### 文档节选

2017-03-07 作者:诸炳兴 知青情缘


 

 


    云南西双版纳是茶的故乡,普洱茶名重天下,千古流芳。我曾在这难以忘怀的热土上生活了十三年之久,可以这样说,从当知青时开始,我巳喝了几十年的普洱茶。当今普洱茶成为防病保健的康乐饮料,也是边彊各族人民治穷致富的主要门路。人们对普洱茶的赞美,更是如雨雾之广众,如花卉之芳香。也使我对普洱茶有了深重的情思。       

    2013年11月初,我应阿克人沙则兄弟的邀请,与版纳画院院长、我的师弟李连儒,学生杨蜀红,昆明林、李茶专家等朋友,一行十人,赴阿克人的寨子(与缅甸接壤),对阿克人与阿克古茶进行了深入实地探密,感触极深,在此,以此文字浮浅叙说阿克人与古树茶。

 

作者在赴丫口寨路途中下车留影

     

   初见沙则兄弟时,有人介绍他是云南大学毕业的僾尼族,他本人也如上所述,在西双版纳姓沙的少数民族,一般的确均为僾尼族。其实,沙则是阿克人,並不是僾尼族,阿克人有自已的语言,但沒有文字,他们有自已的生活方式与服饰,与僾尼族有所不同。我国的有部分阿克人分布在云南省西双版纳州景洪市大勐龙镇勐宋村委会,是哈尼族聚居的边境村寨,其中阿克、丫口两个寨子为阿克人。分佈在勐罕镇、勐龙镇及勐海县的布朗山乡和勐腊县的勐仑镇,共21个村寨,约6000多人。阿克人自称“过克”,阿克是汉族对他们的称呼。阿克人住房为杆栏式,语言与哈尼语相似,能与哈尼族进行交流。男子服饰也与哈尼族相似,妇女服饰差异较大。妇女上穿无领的通肩袖短上衣,袖口和衣服的下端用花布花辫缝在上面。下着自制青布长裙(勐腊的也穿长裤),上半截织有红、白、绿各色横条花纹,小腿缠有花纹装饰的护腿布。阿克人12月过“窝托节”(舂粑粑节)、2月过“耶列节”(汤圆节),有上新房习俗,信仰原始宗教。

######
### 所给材料

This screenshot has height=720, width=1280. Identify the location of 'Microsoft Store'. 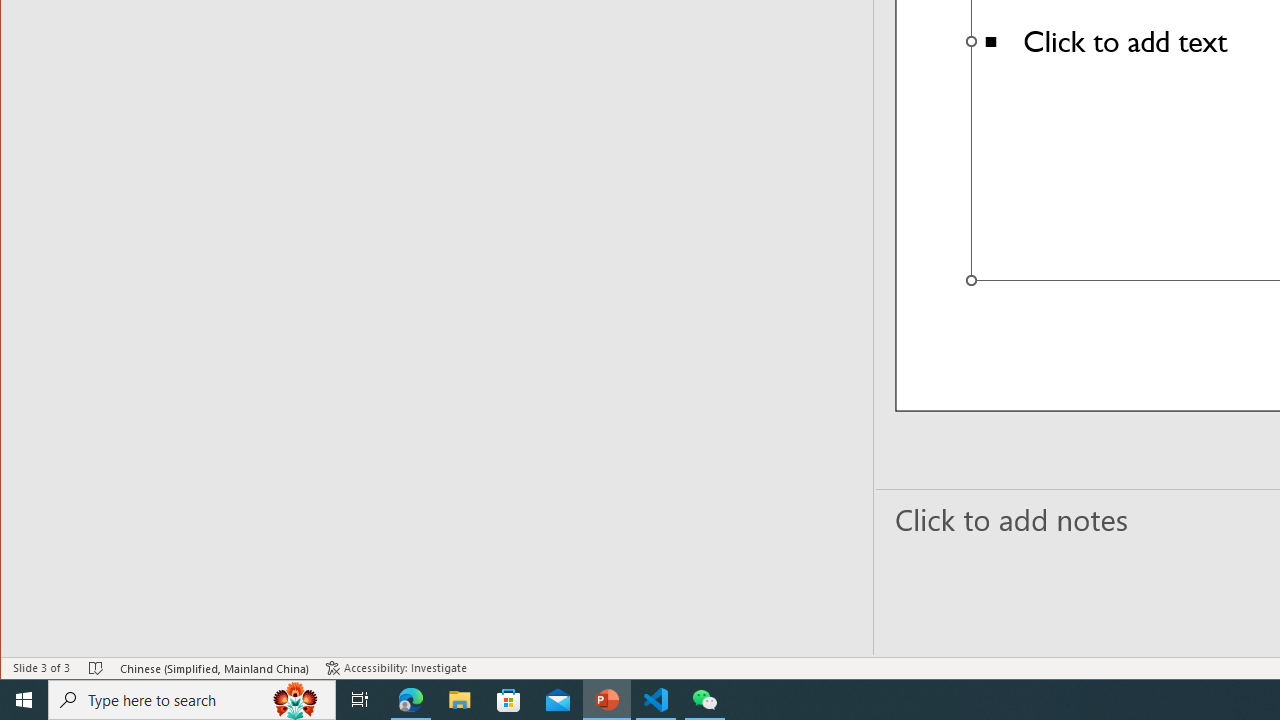
(509, 698).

######

■ **题目**
续写讲阿克人与古树茶的那篇文档节选，从它的最后一句之后接着写。

■ **本题结果**
    作者与阿克人合影


   据说在澜沧江下游至湄公河上游流域,除了世居的傣、拉祜、布朗、基诺等12个民族外,还有一个未识别族群的阿克人(也称克木人)。阿克人自古居住在西双版纳至老挝和缅甸边境地区,是古高棉的一支。阿克人内部又分为“克木泐”(西双版纳土著)、克木老(老挝迁入)、克木交(越南迁入)三个群体。阿克人主要分布在勐腊县南腊河、南亮河、南满河、南俄河两岸,现在的阿克人已经很少,由于与外界接触,很多文化开始融入进来,阿克文化慢慢流失。


   沙则告诉我说:阿克人一直很想形成自己独立的民族,只可惜以前阿克人没有文化,认字的人太少,所以错过了主动跟国家争取成为一个独立民族的机会。阿克人的寨子不是固定的,我们现在的寨子就是从对面山顶上搬下来的,听老人讲,阿克人平均20多年搬一次,我们根据山里的地形变化推测出祖先寨子的变化,现在知道的有40多个地形,寨子共搬了41次。中寨现在有44户,新寨有25户,老寨在山里,要走很远,有59户。有的被划到缅甸去了。阿克人与哈尼族宗教、信仰都不一样,阿克人在历史上曾有过强盛时期,曾在勐腊县尚勇的天峰山一带建立过强大的王国,开采磨歇井盐畅销老、越、泰、缅各国。至1950年,尚处于原始社会末期向奴隶社会过渡阶段。阿克人长期从事山地农业,刀耕火种,生产力水平低下。在山区住高脚式竹楼或四壁着地的平房,茅草盖顶,竹笆围墙。部分阿克人迁到平坝后,建傣式竹楼或瓦房居住。当地村民靠种甘蔗、水稻、茶叶等为生,人口太少,国家不承认这个民族,笫四次人口普查,国家把阿克人归到了哈尼族。


    阿克人世代沿袭着不与傣族通婚的习俗,他们觉得与傣族结婚,灵魂会被水冲走。现在也和其他民族通婚,以前从来没有。阿克人甚至有自己的年历,与汉族的新历、老历时间都不一样。阿克人有本民族的服饰,姑娘的服饰是祖辈流传下来的。艰辛的阿克人固守着自己的家园和民俗文化,如今,丫口寨的阿克人在沙则一家四个兄弟姐妹,勤奋学习,走出了大山,他们也渴望着用勤劳致富,让孩子上学来改变自己的生活,所以寨子里的姑娘和小伙子巳不愿再与他们的祖辈那样在这原始、落后的家里摘茶过生活了,也许还是象他们的祖辈“喜好搬家”,可他们的家巳搬到了城市,寨子里只留下为家里经营茶叶的小伙子外,还有一些老人和留守儿童了。从勐龙到勐宋的大寨、曼家坡坎、曼窝科、曼加干边、曼加角、曼卖窑6个寨子为僾尼人,哈尼族主要是从勐海南糯山搬迁而来的,最早的居民在这里居住已延续了13代。在缅甸境内也有同族人,有的与我国边民还有血缘关系。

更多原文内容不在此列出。